→ Work instructions
From the records below, pull each line that has "computer".
==== Exercise materials
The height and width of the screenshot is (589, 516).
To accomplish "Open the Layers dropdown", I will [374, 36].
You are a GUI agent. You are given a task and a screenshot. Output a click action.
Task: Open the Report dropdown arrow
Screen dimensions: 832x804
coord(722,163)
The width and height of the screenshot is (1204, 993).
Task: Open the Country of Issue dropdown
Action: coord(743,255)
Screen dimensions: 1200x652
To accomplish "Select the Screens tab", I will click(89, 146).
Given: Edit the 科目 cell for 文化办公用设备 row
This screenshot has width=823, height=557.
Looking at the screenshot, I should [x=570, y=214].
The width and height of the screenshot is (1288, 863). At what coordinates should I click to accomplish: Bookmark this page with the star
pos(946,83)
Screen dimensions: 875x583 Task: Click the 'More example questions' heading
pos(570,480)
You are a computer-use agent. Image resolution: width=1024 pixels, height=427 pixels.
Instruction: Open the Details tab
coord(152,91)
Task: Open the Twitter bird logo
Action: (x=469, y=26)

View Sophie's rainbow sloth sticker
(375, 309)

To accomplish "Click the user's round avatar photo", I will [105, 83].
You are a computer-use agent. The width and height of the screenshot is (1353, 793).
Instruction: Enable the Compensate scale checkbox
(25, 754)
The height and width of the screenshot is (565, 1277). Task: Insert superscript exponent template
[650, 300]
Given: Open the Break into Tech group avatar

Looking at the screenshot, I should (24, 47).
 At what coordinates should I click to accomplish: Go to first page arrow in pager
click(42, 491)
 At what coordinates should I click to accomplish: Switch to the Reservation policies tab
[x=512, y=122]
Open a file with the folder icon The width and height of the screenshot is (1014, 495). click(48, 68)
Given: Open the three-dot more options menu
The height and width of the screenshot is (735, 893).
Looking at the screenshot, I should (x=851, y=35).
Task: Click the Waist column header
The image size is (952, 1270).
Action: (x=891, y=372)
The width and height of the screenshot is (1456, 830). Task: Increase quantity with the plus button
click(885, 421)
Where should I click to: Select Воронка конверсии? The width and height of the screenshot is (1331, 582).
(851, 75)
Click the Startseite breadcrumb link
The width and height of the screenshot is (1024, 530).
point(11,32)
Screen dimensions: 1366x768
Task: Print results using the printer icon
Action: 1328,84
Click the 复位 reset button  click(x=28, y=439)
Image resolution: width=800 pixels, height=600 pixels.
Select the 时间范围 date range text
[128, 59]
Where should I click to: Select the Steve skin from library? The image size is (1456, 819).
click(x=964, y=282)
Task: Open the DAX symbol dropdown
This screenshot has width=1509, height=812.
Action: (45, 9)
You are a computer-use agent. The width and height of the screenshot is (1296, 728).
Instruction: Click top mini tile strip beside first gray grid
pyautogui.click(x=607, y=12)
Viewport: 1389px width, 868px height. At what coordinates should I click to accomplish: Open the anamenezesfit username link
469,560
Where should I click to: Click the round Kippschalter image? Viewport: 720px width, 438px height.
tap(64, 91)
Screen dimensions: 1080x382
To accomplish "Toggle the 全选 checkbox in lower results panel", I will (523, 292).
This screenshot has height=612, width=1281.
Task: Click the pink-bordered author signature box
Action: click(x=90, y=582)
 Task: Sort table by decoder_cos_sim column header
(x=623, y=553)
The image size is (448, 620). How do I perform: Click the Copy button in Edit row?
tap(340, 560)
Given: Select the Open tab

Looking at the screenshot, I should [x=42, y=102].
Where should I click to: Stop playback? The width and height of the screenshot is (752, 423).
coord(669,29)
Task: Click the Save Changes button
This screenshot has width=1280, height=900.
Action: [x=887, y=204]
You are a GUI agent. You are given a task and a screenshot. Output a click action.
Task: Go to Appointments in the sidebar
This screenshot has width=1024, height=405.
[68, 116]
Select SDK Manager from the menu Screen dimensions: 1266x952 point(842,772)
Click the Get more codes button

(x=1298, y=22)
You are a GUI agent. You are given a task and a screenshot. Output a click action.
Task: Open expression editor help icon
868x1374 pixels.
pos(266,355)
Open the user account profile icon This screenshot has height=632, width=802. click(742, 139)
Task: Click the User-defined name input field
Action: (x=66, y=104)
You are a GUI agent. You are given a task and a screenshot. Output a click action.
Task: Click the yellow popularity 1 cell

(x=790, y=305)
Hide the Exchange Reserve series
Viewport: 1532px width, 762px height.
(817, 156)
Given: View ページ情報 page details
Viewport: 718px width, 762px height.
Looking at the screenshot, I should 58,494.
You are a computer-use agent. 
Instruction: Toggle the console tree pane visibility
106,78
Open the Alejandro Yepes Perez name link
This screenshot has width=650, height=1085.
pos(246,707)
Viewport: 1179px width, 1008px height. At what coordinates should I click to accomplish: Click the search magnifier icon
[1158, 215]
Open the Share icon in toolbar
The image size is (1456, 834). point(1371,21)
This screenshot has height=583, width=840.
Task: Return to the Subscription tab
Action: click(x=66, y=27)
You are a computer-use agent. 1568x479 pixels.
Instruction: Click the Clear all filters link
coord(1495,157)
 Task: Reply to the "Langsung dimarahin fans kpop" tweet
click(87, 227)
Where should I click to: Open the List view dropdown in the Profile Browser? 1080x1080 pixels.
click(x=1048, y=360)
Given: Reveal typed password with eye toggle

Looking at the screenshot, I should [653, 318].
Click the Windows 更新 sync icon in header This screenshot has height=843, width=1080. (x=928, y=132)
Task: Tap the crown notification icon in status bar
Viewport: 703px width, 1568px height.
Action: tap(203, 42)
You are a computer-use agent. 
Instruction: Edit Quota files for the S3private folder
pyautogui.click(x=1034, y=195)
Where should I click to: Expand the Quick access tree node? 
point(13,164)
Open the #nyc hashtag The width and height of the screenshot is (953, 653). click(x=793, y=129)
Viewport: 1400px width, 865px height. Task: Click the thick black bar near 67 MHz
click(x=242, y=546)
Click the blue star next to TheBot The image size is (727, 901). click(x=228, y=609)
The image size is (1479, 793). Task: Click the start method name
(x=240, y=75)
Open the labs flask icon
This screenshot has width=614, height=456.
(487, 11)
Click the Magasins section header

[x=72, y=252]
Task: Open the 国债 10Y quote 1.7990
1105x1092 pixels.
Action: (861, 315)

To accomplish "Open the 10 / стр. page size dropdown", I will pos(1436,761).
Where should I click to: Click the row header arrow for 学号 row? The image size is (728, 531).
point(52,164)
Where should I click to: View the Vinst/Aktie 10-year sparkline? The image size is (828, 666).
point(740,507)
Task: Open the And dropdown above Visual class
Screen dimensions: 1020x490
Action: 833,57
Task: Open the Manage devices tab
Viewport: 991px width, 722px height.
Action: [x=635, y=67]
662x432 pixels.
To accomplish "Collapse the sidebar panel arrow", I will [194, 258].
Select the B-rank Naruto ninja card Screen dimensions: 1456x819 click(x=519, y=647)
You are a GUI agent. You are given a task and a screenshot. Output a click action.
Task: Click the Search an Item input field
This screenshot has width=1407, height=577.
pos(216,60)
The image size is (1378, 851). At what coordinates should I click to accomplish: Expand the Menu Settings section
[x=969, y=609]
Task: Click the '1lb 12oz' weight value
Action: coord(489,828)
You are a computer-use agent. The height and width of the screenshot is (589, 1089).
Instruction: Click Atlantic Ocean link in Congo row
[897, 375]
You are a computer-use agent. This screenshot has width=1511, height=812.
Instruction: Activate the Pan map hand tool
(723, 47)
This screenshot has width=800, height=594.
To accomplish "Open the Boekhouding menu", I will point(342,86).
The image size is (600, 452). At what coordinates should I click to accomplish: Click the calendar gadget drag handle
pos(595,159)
========
→ Output of the task
You are a computer-use agent. Image resolution: width=1024 pixels, height=427 pixels.
You are a computer-use agent. The width and height of the screenshot is (1353, 793).
You are a computer-use agent. The width and height of the screenshot is (1296, 728).
You are a computer-use agent. 
You are a computer-use agent. 1568x479 pixels.
You are a computer-use agent. 
You are a computer-use agent. The height and width of the screenshot is (589, 1089).
You are a computer-use agent. This screenshot has width=1511, height=812.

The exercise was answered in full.